Excerpted from my weekly column French in a Flash on Serious Eats.
- 2 1/2 pounds brisket, tied in a round with butcher’s twine
- 1 tablespoon ground mustard seeds
- 1 tablespoon chopped fresh thyme
- Freshly ground black pepper
- Kosher salt
- 2 tablespoons olive oil
- 2 yellow onions, thinly sliced
- 1 head of garlic, cloves separated, skin on
- 1/3 cup Cognac
- 1 1/2 cups dry red wine
- 3 cups beef broth
- 1 tablespoon unsalted butter, room temperature
- 1 1/2 tablespoons unbleached all-purpose flour
- 1 tablespoon Dijon mustard
- 1/2 tablespoon whole grain mustard
Rub the brisket all over with the mustard and thyme, wrap in plastic wrap, and refrigerate for two hours to overnight.

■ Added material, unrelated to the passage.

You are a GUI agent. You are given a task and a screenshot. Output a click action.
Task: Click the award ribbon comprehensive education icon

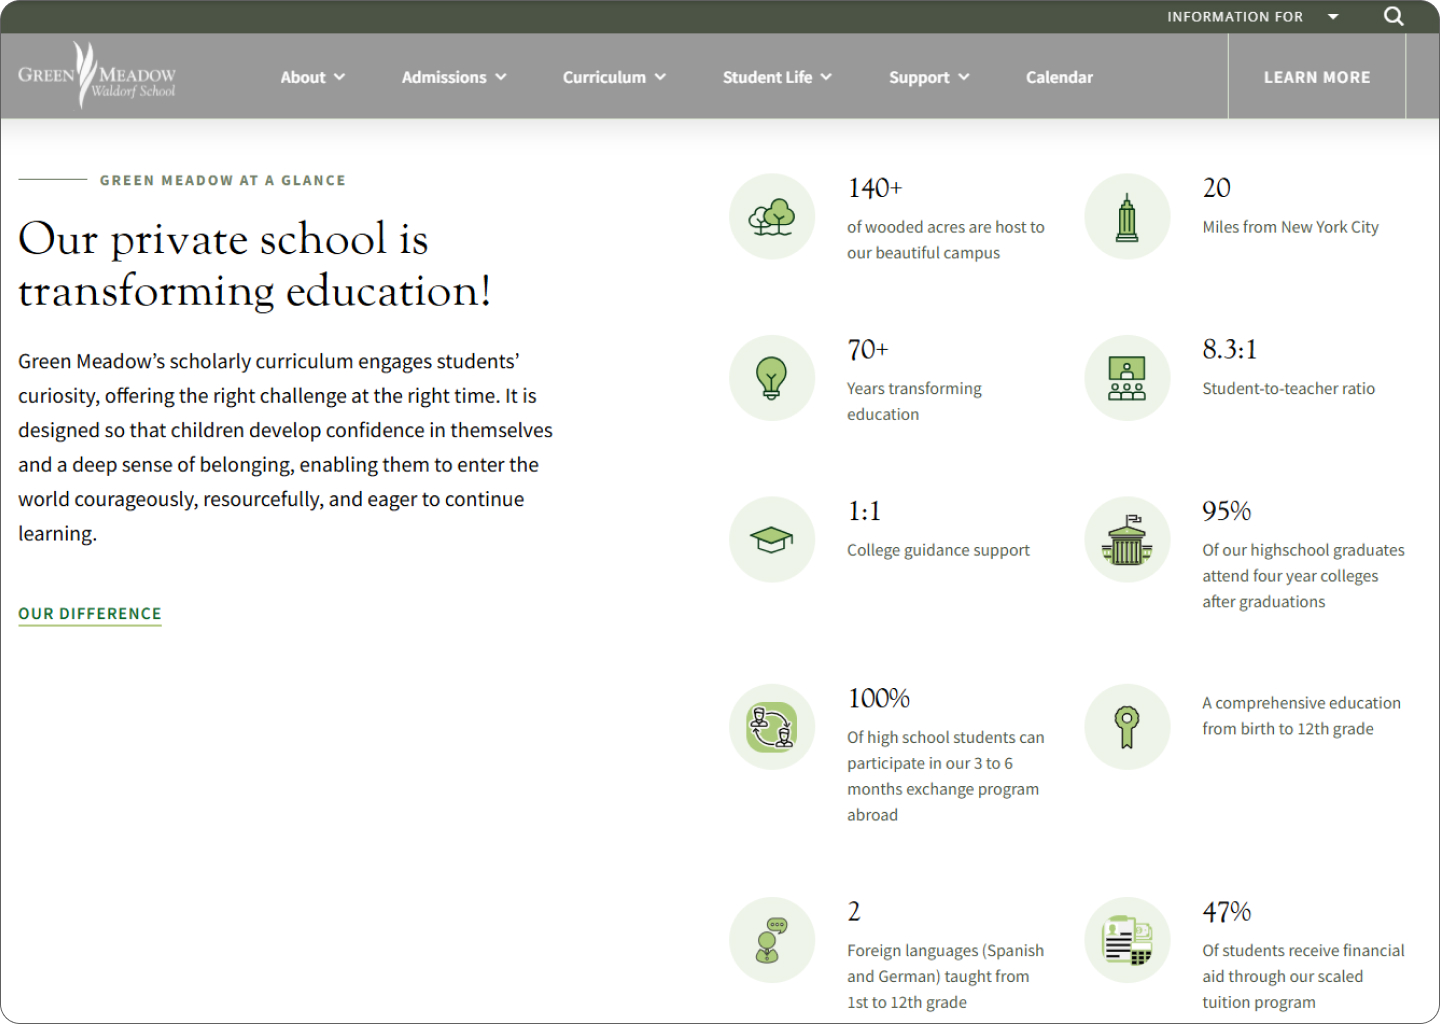(x=1127, y=727)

Season the beef liberally with salt and pepper. Heat the olive oil over medium-heat in a Dutch oven. When the oil shimmers, brown the meat on all sides: this should take about 12 minutes.
Set the meat aside, and add the onions to the pan. You may need to add an additional tablespoon of olive oil if the pan is too dry. Sauté just until slightly softened, about 1 minute. Deglaze with the Cognac, scraping up all the brown bits from the bottom of the pan.
Place the brisket back in the pot, along with the red wine and beef broth. Bring to a boil, then reduce to a simmer. Cover the pot, and simmer for 3 hours.
After 3 hours, set the meat aside to rest. Boil the liquid in the Dutch oven vigorously until 4 cups remains. Lift out the garlic cloves, and squeeze the contents back into the pan. Pour the liquid, onions, and garlic into the food processor.
Mash together the butter and flour until well combined, and add along with the two mustards to the food processor. Whiz until smooth.
Cut the twine off the brisket, and slice into thin slices. Serve with the mustard gravy.